O LEITOR ESCREVE
Os jornais estamparam que agora o fato é real: a Seleção Brasileira de futebol foi, finalmente, superada pela Argentina no ranking da Fifa depois de oito anos. Talvez o mais cruel nesta história seja perder, exatamente, para os argentinos. Fosse lá Portugal, Dinamarca, Japão, Itália. Até o Afeganistão seria suportável. Devo confessar que, pessoalmente, o fato não me atingiu assim, digamos, em cheio. Em matéria de futebol estou escolado: tenho sofrido nos últimos anos como poucos. Uma justificativa? Sou torcedor do Londrina. Ou quer mais?
Em Curitiba, faço parte daquele ínfimo universo que os institutos de pesquisas tratam como outros, afinal, por aqui, o LEC não tem uma representatividade expressiva. Nas rodinhas de amigos sou execrado. Noutro dia, me perguntaram na cara dura: qual a escalação do seu time? Gaguejei e não soube informar.
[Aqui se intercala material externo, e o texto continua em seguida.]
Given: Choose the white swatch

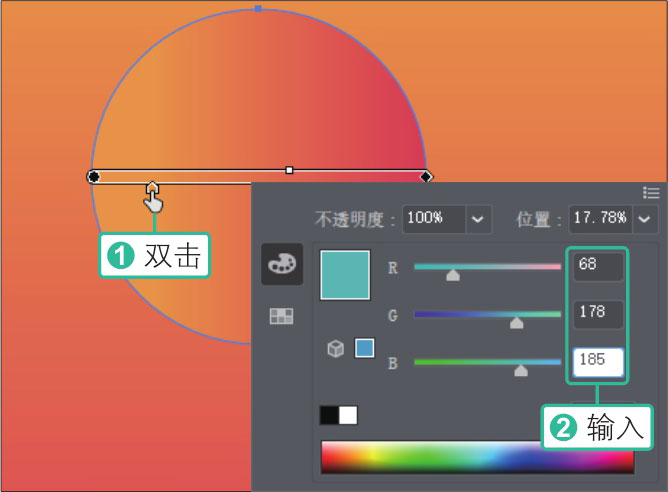Looking at the screenshot, I should coord(348,415).
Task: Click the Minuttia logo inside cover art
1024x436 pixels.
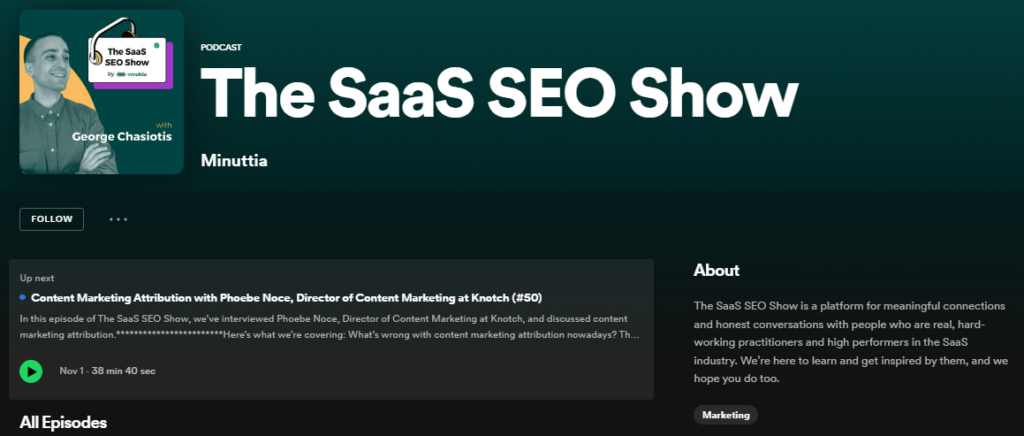Action: click(x=131, y=73)
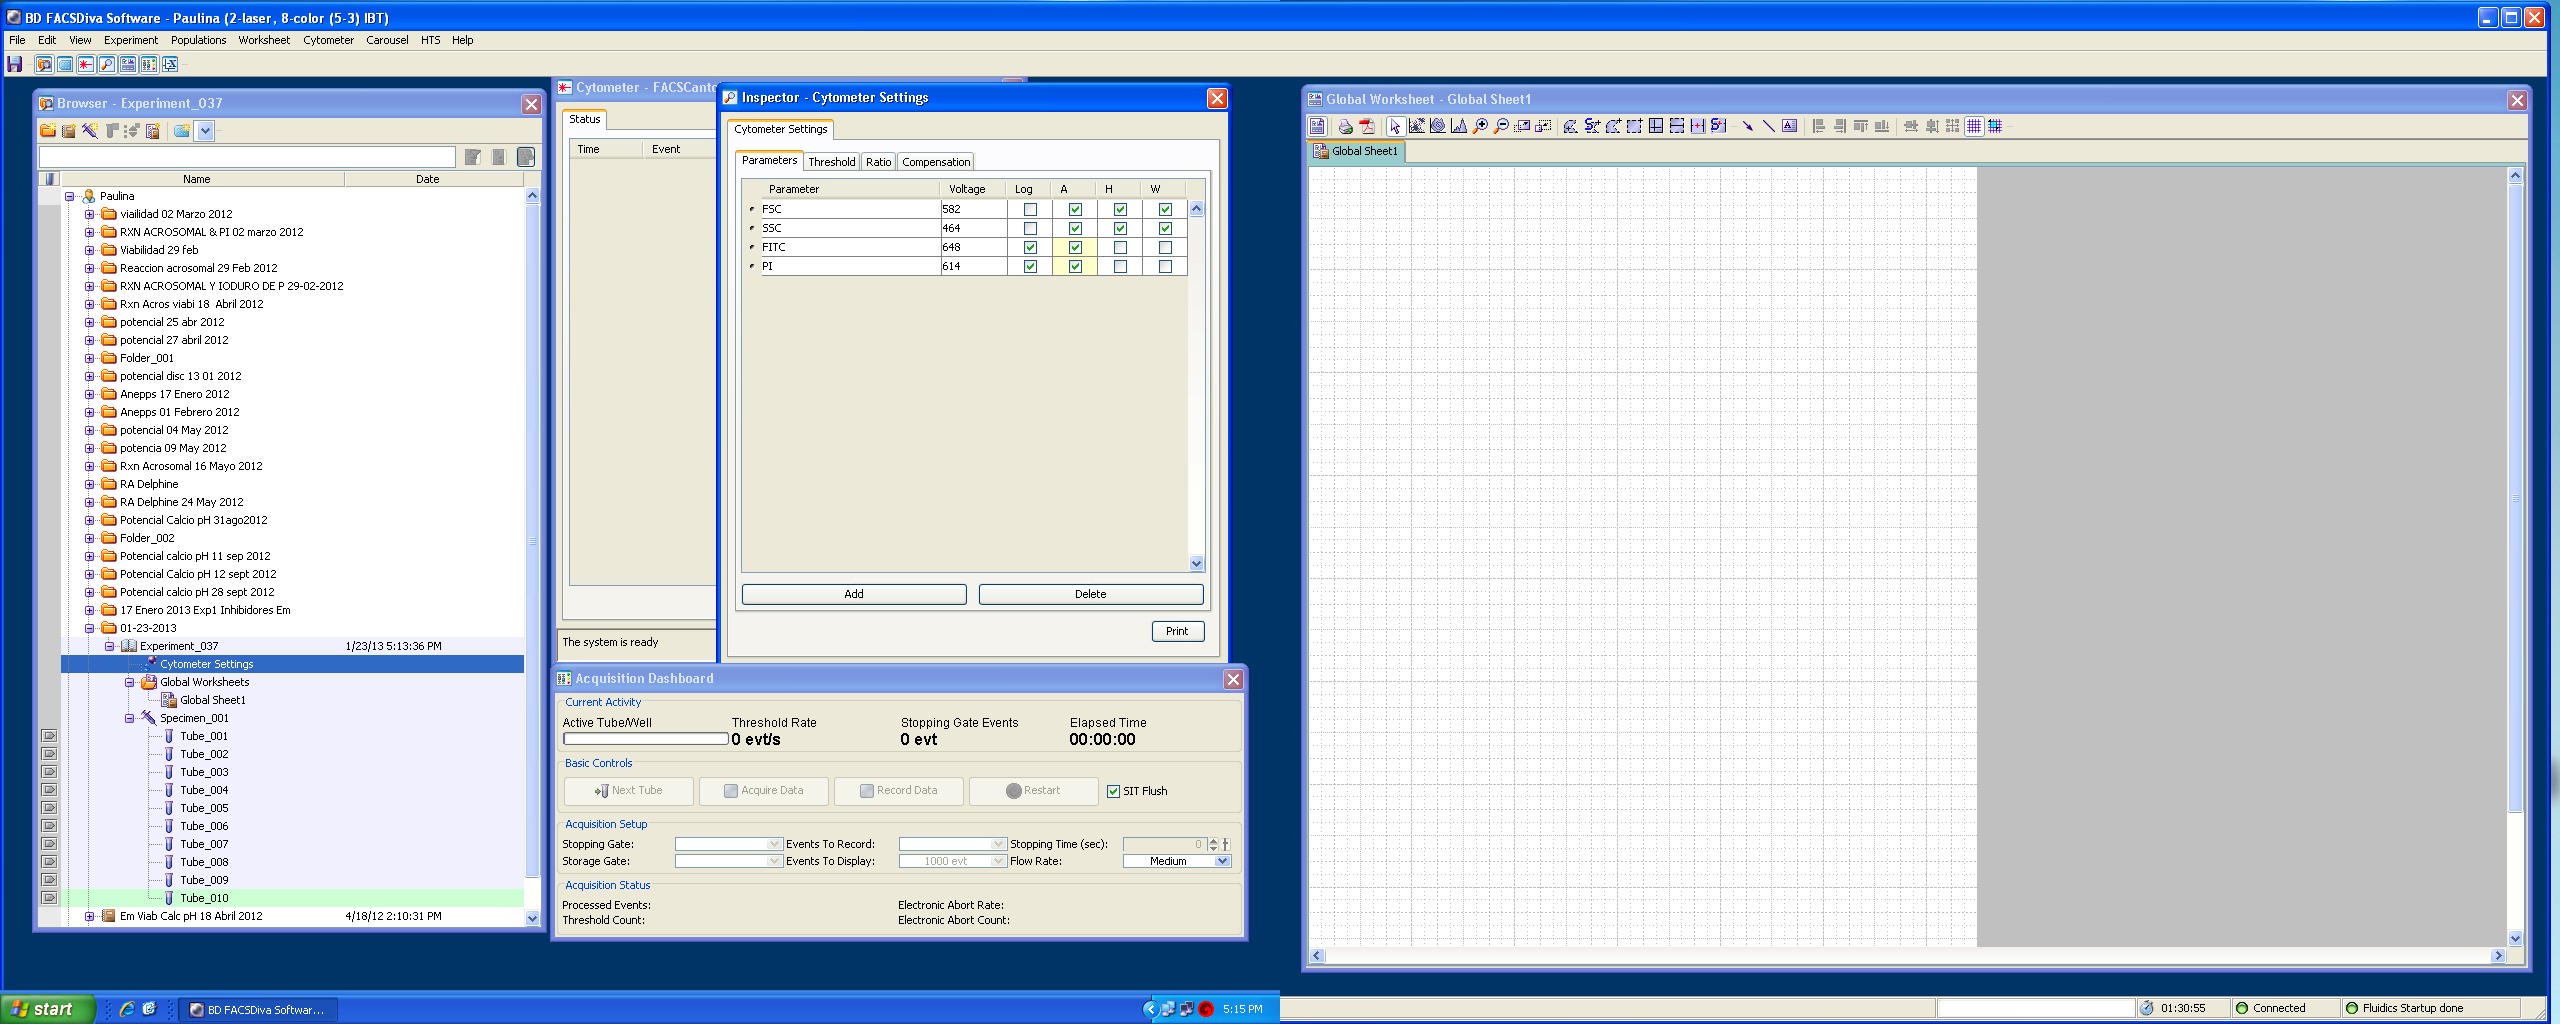
Task: Select the Histogram plot tool
Action: coord(1458,126)
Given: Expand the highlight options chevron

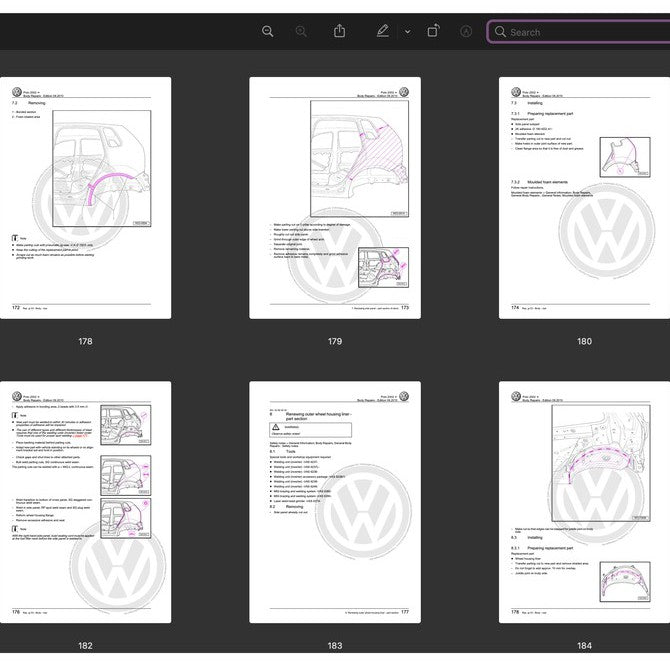Looking at the screenshot, I should (407, 32).
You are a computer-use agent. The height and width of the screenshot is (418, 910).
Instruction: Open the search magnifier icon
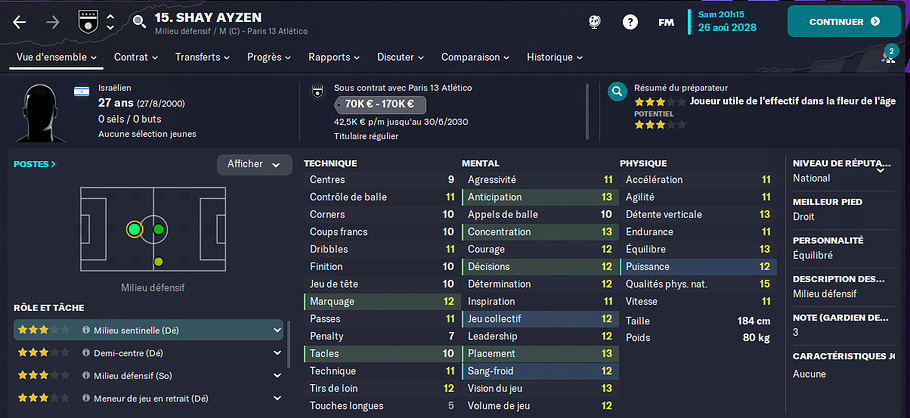coord(139,21)
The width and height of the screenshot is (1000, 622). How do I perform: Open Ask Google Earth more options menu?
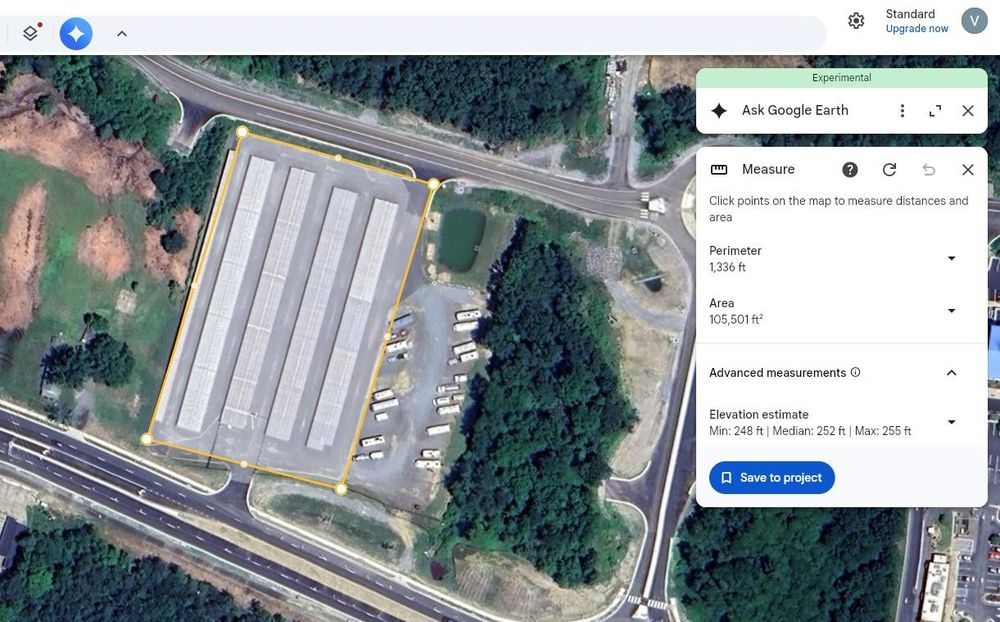(902, 111)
Sou da geração pré-tubarão, quando o ventríloquo e dublê de centroavante Taquito sacudia o povão no velho Vitorino Gonçalves Dias; Toquinho, um meio-campista franzino e lépido era o pulmão do time; Neneca, o inesquecível goleiro que só brilharia no futebol após a saída de Ado, para o Corinthias. Em 1977, a consagração. A máquina azul-celeste, daí sim transformada em Tubarão, foi a grande sensação na Taça de Prata. Inesquecível para mim foi a vitória por 2 a 0, em pleno estádio de São Januário, no Rio, contra o Vasco da Gama de Roberto Dinamite, Andrade, entre outros. Do outro lado, Paulo Sérgio, um goleiro que tinha a onda T do coração invertida e foi dispensado do Corinthians, Carlos Alberto Garcia jogando beijinhos à torcida e se não estou enganado, Marinho, zagueiro-central que brilharia pelos gramados do mundo afora como campeão mundial pelo Flamengo.
O futebol perdeu todo o romantismo do passado. Com ele, foi-se a ginga, a malandragem, o amor à camisa que, juntos, levaram o torcedor a se afastar dos estádios. O ideal teria sido a união do ''business'' com a arte, pois assim, ganharíamos todos. Meu consolo é que sempre me referi ao Tubarão como ''o azulão''. Agora, quando ouço uma menção ao São Caetano, o líder do brasileirão, sinto-me vingado e faço de conta que ainda estou no velho VGD ou vibrando na geral do estádio do Café. Viva o Tubarão!